Liberation Day

St Andrew's Cathedral. Copyright@2013 Catherine Rodgers Giussani
My family and I spent the last four days in Scotland.  I traded electronic devices for iconic vices:  butter shortbread, aged single malt whisky, dark beer on tap, haggis, neeps and tatties.

When we got off the train at Leuchars I expected to come across a fully operational Presbyterian mecca, and straight away we did and went in for a cup of tea and like old parishioners fought for the best baked goods and chatted with the locals.  The roots of my roots were taking quickly.  We walked through the university where at the shore of the North Sea I expected to find an enormous Catholic cathedral and stumbled on to this...

I was so happy to see ruins which to me were more hallowed ground than any church.  It is a symbol of independence and self-governance. It is not the historic value of the place that appeals to me so much but more why it was destroyed.  The townspeople saved themselves through their reactionary rage.  

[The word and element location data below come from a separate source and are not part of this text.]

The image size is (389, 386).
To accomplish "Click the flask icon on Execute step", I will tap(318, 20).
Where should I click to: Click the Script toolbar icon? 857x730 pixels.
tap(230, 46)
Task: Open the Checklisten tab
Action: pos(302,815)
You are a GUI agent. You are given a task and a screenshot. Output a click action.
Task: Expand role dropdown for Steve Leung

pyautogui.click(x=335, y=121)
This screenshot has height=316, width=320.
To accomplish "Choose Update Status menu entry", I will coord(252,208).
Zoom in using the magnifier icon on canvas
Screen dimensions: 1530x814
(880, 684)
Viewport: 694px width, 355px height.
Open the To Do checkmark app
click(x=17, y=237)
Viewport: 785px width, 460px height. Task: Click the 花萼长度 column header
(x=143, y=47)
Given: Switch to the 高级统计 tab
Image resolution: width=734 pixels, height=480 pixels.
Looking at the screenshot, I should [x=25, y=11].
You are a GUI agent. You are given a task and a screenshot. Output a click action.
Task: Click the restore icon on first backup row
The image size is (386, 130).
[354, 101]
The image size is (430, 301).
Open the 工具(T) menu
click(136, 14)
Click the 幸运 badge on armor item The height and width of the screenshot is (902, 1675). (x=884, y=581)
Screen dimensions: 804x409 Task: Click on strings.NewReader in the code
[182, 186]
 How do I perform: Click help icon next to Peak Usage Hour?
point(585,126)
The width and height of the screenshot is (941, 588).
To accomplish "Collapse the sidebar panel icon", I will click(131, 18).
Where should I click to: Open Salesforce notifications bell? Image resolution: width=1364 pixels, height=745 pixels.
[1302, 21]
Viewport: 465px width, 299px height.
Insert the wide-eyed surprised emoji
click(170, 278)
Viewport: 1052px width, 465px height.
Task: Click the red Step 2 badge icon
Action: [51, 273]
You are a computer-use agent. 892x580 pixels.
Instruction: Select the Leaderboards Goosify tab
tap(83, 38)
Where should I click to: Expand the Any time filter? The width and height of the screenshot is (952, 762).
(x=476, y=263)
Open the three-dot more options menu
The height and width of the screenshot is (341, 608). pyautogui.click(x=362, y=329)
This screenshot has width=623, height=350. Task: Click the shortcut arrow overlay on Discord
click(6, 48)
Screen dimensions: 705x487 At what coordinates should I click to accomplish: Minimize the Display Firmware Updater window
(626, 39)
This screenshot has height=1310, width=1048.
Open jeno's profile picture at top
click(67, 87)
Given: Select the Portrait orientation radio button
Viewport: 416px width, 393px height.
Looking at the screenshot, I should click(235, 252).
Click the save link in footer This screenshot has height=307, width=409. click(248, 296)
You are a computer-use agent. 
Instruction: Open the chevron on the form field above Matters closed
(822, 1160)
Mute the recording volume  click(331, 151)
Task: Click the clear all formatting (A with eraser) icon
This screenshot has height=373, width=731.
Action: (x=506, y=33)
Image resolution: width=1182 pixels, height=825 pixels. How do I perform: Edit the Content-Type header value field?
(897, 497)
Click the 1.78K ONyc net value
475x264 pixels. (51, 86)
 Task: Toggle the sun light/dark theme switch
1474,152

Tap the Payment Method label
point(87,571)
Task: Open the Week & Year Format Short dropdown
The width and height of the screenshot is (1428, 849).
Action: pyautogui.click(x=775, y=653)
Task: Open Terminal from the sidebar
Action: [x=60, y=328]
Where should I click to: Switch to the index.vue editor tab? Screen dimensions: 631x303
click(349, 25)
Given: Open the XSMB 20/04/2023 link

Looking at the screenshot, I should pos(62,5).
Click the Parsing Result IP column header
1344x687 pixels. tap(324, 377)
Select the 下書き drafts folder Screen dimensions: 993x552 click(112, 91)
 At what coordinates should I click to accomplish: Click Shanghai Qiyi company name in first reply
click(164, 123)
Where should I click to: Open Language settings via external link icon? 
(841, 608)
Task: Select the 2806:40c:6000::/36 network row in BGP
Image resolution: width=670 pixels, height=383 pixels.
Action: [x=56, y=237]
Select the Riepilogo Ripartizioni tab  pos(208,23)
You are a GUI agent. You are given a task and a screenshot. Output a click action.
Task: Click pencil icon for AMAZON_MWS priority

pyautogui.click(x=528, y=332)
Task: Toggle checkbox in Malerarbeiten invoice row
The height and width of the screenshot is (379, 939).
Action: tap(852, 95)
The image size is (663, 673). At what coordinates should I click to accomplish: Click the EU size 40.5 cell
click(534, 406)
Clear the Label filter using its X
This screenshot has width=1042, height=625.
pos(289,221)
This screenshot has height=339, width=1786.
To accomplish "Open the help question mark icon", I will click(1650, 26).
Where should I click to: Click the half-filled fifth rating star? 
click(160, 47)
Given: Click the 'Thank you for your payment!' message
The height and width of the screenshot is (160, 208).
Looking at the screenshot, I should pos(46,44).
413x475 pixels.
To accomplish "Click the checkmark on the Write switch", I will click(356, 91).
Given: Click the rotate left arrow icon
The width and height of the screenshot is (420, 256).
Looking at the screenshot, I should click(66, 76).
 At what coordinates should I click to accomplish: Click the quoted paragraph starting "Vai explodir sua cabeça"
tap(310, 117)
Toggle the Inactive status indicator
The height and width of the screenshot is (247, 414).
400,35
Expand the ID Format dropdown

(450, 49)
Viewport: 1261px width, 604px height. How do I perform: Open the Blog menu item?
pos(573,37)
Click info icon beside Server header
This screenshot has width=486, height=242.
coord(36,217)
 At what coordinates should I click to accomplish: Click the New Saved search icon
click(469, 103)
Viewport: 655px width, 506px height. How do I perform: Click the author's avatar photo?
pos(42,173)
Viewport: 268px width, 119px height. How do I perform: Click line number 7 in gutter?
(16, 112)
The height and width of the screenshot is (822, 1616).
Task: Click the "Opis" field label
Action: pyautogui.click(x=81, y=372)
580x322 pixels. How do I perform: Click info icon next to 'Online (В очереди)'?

Inspired by radical revered John Knox, the townspeople dismantled the church in the 16th century after finding out that the Bishop had squandered church funds on lavish parties, without inviting them, and fathered 20 illegitimate children.  The town took back the brick and limber of the cathedral when it could no longer serve them.  Where, when, why, who, and how exactly the re-building took place isn't as important as to the fact that they actually took the matter into their own hands, quite literally. 

Loving the modern era and all its means of communication, I gained appreciation for the 16th century. Why is it today we are more concerned with tips about technology than how to take back a town?